Asked by Huesman if he had anything to say, Johnson replied, "I just hope we don't lose. I have a nasty temper when it comes to losing."
Hearing Jack's plea for victory, senior defensive back and permanent captain Chaz Moore shook his head, then said with a grin, "Now that's pressure. This is one game we have to win."
Real pressure is what Jill and Ben Johnson and their oldest son Benny Jr., a UTC freshman engineering major, have lived with the last three years, ever since the first floor of their home was swallowed by 13 inches of water during the torrential rains of May 1, 2010, and Jack was diagnosed with a pediatric brain tumor 46 days later.
"Two-thousand-ten," Jill Johnson said earlier this week, "started the ball rolling toward the hard part of life for us."
There had been moments of hardship with Jack from the time he was 18 months old, when he was diagnosed with autism, the neurological disorder that often impacts social interaction and verbal communication.
But like many children, Jack had largely weathered that storm, remaining in mainstream education and enjoying normal relationships with his fellow students.
"He was making good grades; he was headed to a technical school after high school," Jill said. "His classmates loved him; his teachers loved him."
They still love him, but now from afar. Ever since the chemo and radiation treatments began, and his immune system became compromised, Jack has been forced to remain much of the time at home, as far from daily exposure to common germs as possible.
To make matters worse, all those full radiation treatments to his brain and spine -- including three months at St. Jude -- have weakened his cognitive skills.
"We've gone from being on track for a regular diploma to receiving a special education diploma," Jill Johnson said. "We've gone from one child to a completely different child. We're on our fourth different regime of chemo, and there's no cure. None."
Nine years ago, Dennis Murphy began a similar journey with daughter Jaclyn, who was 9 at the time. Enduring many of the same hardships as the Johnsons, the New York native founded the Friends of Jaclyn Foundation, which grants wishes to terminally ill children, much like the Make-A-Wish Foundation.

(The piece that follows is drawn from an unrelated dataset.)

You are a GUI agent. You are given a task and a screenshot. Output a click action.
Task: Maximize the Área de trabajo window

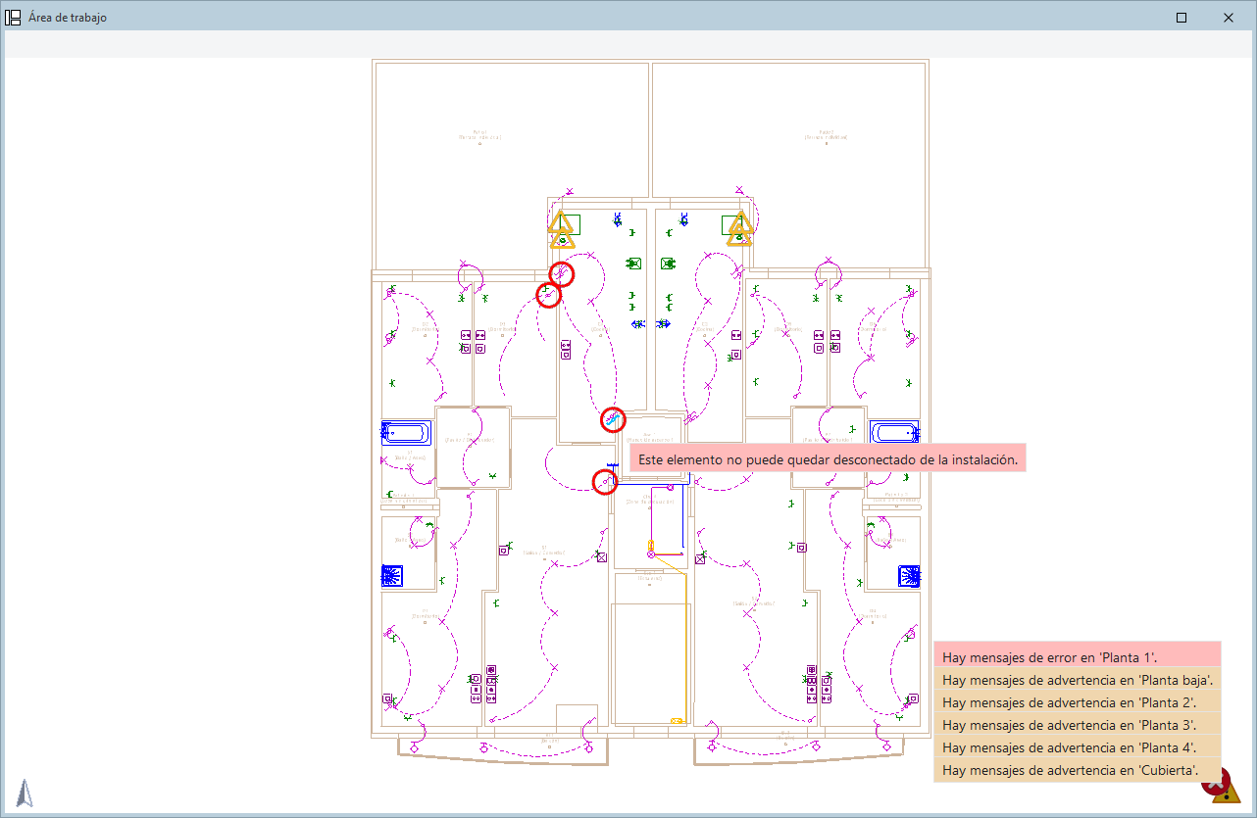pyautogui.click(x=1182, y=18)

"Our mission is to help children who are battling pediatric brain tumors," Murphy told the UTC team. "Jack is the 415th child we've reached out to. Over 4,000 children are diagnosed with brain tumors every year. When you're the parent of such a child, you live from MRI to MRI for the rest of your life. We call it 'Scan-xiety.'"
For the Murphys, the news has been good. Jaclyn is now a sophomore at Marist College. Her MRIs are now yearly instead of monthly.
But Jill Johnson knows the statistics often sway the wrong way.
"September is Children's Cancer Awareness Month," she said. "Seven children a day die from childhood cancer. But no one seems to talk about it as much as other cancers."
Murphy talked about it. He told the Mocs, "This isn't just a one-game program. Jack's now your brother for life."
Said Jack's new brother Chaz Moore: "It just lets you know that while everybody goes through struggles, our struggles are really little compared to his."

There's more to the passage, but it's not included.